## AIM
In the book review below, render the sentence "Calm comes after, with the disposal of malevolent actors and the wreckage they leave behind, followed by reflection, and finally the inevitable flood of essays, documentaries, and books seeking to decipher the storm's winds." into Spanish.

## ARTICLE
START

The Storm Is Upon Us ventures into the eye of QAnon
Author Mike Rothschild is less interested with uncovering the identity—or identities—of Q than he is with tracing QAnon’s causes and effects

Anyone closely following the events that culminated in the January 6 assault on the U.S. Capitol might agree that there is no calm before the storm. There is anxiety-riddled anticipation, immeasurable quantities of fear, a dread-darkened prescience of what’s to come—all tiny tempests within a broader superstorm—but nothing resembling calm. You didn’t need a weatherman on January 5 to know the nation was gonna blow.
Calm comes after, with the disposal of malevolent actors and the wreckage they leave behind, followed by reflection, and finally the inevitable flood of essays, documentaries, and books seeking to decipher the storm’s winds.
In The Storm Is Upon Us: How QAnon Became A Movement, Cult, And Conspiracy Theory Of Everything, Mike Rothschild cleverly traces a through-line from the Capitol riot back to QAnon, the internet conspiracy cult—created from equal parts white slavery myth, satanic panic, and MAGA-style conservatism—directly inspired, if not inadvertently conjured by, Donald Trump. On October 5, 2017, surrounded by the nation’s top-ranking military officers in the White House’s State Dining Room, Trump dropped a prophesy that, for true believers, would transform the failed businessman-turned-failed president into the Nostradamus the 21st century deserved. “You guys know what this represents,” he garbled while motioning around the room, causing heads of war to curiously crane their necks. “Maybe it’s the calm before the storm.” He continued, chest puffed and rocking side to side like a schoolboy who’d just taken first prize in the annual Idiot Bee: “Could be. The calm before the storm.”

END

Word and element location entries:
START

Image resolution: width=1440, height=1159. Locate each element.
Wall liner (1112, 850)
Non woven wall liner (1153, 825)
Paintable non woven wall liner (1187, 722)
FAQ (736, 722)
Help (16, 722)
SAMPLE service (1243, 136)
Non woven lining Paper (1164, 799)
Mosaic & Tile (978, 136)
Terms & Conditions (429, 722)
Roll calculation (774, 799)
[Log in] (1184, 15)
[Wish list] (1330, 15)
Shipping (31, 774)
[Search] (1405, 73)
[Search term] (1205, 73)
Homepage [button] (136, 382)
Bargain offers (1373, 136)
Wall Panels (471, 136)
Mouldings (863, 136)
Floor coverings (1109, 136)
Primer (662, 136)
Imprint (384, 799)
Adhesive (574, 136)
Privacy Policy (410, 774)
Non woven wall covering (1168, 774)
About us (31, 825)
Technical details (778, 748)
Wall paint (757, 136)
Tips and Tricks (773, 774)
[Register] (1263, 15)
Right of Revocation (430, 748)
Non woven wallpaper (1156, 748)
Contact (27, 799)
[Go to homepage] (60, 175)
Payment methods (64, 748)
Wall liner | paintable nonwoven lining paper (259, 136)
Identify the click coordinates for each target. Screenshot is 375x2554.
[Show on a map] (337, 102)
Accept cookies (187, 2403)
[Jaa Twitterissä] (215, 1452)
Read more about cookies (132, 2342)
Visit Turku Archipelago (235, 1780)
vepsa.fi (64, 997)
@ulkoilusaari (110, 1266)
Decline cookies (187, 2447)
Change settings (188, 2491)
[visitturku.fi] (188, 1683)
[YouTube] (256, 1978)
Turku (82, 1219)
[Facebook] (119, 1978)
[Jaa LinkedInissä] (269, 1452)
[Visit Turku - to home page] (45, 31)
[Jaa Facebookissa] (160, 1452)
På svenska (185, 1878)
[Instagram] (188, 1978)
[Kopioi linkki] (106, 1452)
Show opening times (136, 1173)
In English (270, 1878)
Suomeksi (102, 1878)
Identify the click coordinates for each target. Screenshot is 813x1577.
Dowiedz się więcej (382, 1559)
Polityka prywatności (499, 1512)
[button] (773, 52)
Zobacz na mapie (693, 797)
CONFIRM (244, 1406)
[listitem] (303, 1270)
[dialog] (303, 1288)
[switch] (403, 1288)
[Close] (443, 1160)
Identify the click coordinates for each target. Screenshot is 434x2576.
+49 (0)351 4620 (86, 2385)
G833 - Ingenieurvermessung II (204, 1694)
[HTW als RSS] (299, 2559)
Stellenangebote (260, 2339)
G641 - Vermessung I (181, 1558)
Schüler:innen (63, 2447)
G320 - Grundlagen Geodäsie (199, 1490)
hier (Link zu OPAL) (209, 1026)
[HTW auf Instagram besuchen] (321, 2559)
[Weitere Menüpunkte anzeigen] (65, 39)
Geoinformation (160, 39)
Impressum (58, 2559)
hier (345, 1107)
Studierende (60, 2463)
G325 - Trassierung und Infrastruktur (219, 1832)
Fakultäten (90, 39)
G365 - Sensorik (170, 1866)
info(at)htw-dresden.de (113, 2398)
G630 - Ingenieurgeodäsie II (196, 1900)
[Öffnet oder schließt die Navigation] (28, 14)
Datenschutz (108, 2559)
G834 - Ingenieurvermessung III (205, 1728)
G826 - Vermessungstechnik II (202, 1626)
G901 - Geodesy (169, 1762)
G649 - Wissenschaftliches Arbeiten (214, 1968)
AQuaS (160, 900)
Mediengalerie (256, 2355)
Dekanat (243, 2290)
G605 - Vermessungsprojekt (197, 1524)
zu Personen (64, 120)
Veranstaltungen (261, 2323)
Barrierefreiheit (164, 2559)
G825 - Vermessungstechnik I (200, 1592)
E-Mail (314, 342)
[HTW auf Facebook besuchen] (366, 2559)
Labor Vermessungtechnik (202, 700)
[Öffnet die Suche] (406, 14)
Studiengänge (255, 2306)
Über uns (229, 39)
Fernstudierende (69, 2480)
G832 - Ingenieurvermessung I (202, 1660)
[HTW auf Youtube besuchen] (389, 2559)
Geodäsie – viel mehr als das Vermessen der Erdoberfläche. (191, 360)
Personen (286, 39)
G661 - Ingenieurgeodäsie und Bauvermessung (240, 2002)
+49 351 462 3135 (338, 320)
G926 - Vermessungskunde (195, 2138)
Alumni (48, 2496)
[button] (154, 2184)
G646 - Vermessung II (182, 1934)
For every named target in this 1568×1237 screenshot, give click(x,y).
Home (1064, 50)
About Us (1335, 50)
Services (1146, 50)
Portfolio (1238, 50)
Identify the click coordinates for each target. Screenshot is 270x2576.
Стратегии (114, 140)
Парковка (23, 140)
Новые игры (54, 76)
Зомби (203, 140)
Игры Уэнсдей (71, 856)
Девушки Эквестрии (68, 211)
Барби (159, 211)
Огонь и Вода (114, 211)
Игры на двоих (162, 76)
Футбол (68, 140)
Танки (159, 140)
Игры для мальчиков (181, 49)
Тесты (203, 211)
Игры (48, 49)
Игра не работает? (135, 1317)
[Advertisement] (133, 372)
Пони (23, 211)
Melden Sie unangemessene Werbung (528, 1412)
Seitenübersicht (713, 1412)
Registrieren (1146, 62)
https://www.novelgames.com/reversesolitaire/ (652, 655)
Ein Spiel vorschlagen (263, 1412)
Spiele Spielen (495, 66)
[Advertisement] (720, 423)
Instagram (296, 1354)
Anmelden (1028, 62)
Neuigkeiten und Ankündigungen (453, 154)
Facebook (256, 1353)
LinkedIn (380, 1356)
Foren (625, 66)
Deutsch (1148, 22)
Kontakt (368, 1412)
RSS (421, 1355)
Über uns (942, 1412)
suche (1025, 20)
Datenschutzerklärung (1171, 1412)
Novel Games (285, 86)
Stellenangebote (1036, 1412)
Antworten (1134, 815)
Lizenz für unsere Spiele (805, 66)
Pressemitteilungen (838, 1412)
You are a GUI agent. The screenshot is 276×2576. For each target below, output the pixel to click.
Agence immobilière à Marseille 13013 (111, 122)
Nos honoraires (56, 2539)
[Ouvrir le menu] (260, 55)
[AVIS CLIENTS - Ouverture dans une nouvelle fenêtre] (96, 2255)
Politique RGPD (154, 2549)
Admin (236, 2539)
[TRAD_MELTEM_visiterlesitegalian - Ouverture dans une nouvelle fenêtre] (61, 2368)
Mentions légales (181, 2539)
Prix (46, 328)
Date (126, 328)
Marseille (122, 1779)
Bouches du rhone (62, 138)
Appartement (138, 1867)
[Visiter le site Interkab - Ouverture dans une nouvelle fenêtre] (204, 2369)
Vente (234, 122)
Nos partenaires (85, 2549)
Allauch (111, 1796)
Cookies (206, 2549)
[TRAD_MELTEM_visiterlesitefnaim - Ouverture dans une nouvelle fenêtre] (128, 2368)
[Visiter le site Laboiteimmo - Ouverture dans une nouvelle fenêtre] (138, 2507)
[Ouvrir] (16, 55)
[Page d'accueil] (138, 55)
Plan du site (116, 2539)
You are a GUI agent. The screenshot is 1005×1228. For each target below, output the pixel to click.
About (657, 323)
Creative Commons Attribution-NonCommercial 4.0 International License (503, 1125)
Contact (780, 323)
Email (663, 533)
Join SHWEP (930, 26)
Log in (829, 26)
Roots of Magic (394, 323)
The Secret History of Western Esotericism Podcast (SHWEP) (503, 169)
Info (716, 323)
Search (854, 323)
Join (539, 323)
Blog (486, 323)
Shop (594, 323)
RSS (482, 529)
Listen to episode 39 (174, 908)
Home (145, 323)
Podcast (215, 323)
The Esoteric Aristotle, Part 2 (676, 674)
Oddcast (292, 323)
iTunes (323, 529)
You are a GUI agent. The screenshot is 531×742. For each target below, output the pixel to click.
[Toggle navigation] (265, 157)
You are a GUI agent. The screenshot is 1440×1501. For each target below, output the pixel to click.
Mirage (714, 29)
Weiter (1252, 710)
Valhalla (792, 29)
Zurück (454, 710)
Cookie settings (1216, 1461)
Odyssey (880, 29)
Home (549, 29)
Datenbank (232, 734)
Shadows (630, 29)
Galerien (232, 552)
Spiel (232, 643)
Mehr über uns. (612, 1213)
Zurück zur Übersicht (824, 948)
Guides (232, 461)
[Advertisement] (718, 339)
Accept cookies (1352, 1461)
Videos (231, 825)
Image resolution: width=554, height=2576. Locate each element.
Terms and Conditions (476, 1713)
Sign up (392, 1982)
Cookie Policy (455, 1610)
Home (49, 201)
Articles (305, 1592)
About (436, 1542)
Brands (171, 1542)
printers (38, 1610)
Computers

END

## THE SOLUTION
La calma llega después, con la eliminación de los actores malintencionados y de los destrozos que dejan tras de sí, seguida de la reflexión y, finalmente, de la inevitable avalancha de ensayos, documentales y libros que buscan descifrar los vientos de la tormenta.